What is even more alarming to users is the range of data that was reportedly collected. Look at this dump of the Bengaluru-based medical professional.
Apart from the name, email addresses and mobile number, the dump of MobiKwik users, included GPS location, addresses, and other applications that the user might have on the phone including messaging, news and learning apps.
The medical professional cited earlier said he was taken aback when he saw the range of information the app had access to. “While I have now come to accept the mobile and email being leaked, for me the apps I use being made public is a grave concern,” he shared.
Moneycontrol was not able to independently verify the said KYC leak and whether the information collected from the user phones were indeed from MobiKwik.

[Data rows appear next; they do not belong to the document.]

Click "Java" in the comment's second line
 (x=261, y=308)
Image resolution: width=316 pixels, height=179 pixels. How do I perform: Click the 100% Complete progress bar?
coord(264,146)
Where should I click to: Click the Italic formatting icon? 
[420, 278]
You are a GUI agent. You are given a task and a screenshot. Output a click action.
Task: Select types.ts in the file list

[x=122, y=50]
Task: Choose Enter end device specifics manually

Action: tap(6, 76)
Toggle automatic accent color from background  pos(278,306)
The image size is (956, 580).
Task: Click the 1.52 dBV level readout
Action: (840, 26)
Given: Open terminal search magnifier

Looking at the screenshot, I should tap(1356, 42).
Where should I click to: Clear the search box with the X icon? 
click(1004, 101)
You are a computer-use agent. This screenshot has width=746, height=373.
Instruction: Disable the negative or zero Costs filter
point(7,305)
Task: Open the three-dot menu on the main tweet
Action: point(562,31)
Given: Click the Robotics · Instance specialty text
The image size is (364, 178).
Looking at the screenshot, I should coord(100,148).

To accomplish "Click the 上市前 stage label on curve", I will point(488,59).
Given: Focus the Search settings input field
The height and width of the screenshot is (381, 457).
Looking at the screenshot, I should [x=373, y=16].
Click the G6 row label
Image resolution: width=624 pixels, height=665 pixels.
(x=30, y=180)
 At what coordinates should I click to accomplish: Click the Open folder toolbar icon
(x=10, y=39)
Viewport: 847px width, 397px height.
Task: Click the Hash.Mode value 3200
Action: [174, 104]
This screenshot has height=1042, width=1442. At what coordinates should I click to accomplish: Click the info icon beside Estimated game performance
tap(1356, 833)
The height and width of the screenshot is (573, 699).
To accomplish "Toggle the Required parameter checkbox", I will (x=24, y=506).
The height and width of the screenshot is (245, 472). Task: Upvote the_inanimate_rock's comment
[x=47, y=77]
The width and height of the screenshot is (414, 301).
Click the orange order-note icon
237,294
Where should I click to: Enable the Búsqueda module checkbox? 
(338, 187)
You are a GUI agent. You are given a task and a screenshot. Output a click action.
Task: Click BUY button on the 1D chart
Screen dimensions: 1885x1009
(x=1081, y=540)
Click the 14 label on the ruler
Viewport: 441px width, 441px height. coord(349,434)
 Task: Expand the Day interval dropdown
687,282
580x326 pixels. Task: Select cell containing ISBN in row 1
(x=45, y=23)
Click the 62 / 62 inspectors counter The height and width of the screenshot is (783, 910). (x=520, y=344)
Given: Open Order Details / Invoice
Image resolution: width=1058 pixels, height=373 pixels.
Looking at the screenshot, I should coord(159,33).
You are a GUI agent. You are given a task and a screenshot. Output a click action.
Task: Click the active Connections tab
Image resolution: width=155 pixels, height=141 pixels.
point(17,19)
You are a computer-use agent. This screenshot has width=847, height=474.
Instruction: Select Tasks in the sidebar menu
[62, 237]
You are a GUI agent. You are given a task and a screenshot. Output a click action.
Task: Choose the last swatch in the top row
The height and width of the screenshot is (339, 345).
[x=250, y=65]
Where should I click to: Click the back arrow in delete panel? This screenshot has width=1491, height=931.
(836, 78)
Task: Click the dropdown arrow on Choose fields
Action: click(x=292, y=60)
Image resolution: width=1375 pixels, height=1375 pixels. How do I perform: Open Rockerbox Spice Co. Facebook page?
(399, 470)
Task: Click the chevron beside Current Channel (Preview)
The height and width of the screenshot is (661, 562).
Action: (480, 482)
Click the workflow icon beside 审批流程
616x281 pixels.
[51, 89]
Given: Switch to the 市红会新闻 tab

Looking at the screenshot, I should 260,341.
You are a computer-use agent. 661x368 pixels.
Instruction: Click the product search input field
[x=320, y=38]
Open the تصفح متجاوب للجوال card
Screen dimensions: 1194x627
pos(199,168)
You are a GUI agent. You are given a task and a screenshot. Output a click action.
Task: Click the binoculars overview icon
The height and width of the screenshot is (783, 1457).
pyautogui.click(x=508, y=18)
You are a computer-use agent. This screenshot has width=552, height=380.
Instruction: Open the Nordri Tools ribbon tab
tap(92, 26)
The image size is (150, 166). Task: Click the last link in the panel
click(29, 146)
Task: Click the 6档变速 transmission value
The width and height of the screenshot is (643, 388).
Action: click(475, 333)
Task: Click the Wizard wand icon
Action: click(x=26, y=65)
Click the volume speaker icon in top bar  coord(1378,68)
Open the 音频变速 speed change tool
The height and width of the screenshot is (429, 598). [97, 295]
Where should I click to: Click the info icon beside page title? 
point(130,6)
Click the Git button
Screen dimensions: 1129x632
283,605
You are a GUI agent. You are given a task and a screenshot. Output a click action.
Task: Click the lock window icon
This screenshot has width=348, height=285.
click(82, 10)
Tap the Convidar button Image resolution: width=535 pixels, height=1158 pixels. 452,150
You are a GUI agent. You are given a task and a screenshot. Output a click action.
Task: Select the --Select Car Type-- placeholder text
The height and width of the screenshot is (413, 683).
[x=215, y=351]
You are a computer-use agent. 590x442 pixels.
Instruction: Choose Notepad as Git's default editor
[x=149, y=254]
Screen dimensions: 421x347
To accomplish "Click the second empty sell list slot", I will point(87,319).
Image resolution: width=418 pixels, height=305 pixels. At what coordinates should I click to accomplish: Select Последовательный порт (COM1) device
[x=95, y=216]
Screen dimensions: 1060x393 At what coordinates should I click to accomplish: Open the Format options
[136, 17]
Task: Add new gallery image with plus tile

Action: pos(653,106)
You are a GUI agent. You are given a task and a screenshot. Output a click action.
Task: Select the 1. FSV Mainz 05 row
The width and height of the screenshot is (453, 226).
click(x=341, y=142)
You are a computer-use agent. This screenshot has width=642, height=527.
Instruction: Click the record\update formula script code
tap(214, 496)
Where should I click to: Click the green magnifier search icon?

According to experts, this strong denial could be related to the company's upcoming IPO.
What is the company’s response?
MobiKwik did not respond to the detailed query sent by Moneycontrol on the data leak, the wide range of information the app is supposedly collecting from users, denial on grounds of IPO and if the recent event has resulted in the decline of number of users on the platform. A detailed query on KYC details being leaked and that being used to avail loans was also shared, without eliciting any response.
A MobiKwik spokesperson said in a statement that the company has undertaken a thorough investigation with the help of external security experts and did not find any evidence of a breach. “The company is closely working with requisite authorities on this matter and considering the seriousness of the allegations, will get a third party to conduct a forensic data security audit. For its users, the company reiterates that all MobiKwik accounts and balances are completely safe,” the spokesperson said.
In a blog post on March 30, MobiKwik said the company has robust internal policies and information security protocols and is subjected to stringent compliance.
What does it mean for the users?
Prasad T, chief information security officer, Instasafe, a cybersecurity platform, said that if the leak of KYC details is true, it is a concern, given that this information can be easily misused. The comment from the hacker that they have already tested the KYC for getting small loans from banks is a testimony to the adverse impact it could have.
Concerned users, experts said, can block the cards and get them reissued from banks and reset the passwords, if they have not already done so.
Users can also claim actual damages, if they can establish the leak successfully, under the Consumer Protection (e-commerce) Rules, 2019, said Safir Anand, Senior Partner & Head of Trademarks, Anand & Anand.
According to Anand, “Considering the current rise in cyber theft in the course of the digital era, it is time that India starts exploring the options of class suit actions.”
Can MobiKwik be held accountable?
Technically yes, if it can be established, under the Section 43A of the IT Rules 2011 that has provisions for data protection.
The rule states that whenever a company deals with any sensitive personal data or information, and is negligent in maintaining a reasonable security to protect such data or information, which thereby causes wrongful loss or wrongful gain to any person, then such body corporate shall be liable to pay damages to the person(s) so affected.
“A company that fails to protect personal data of its users can be held accountable under Section 43A,” Anand said. Companies can also be held liable for negligence under Section 72A of the Act, where they do not safeguard the personal data collected by them, he pointed out.
But these must be proved. Security professionals said that when a company stands on its ground and denies any such leaks, there is not much a user can do. This is one of the loopholes the current system has, and it must be rectified.
Karmesh Gupta, co-founder & CEO, WiJungle, a cybersecurity firm, said, these incidents emphasise the need for the personal data protection bill, which is yet to be implemented.
Maybe the MobiKwik case is just the kind of incentive that lawmakers need.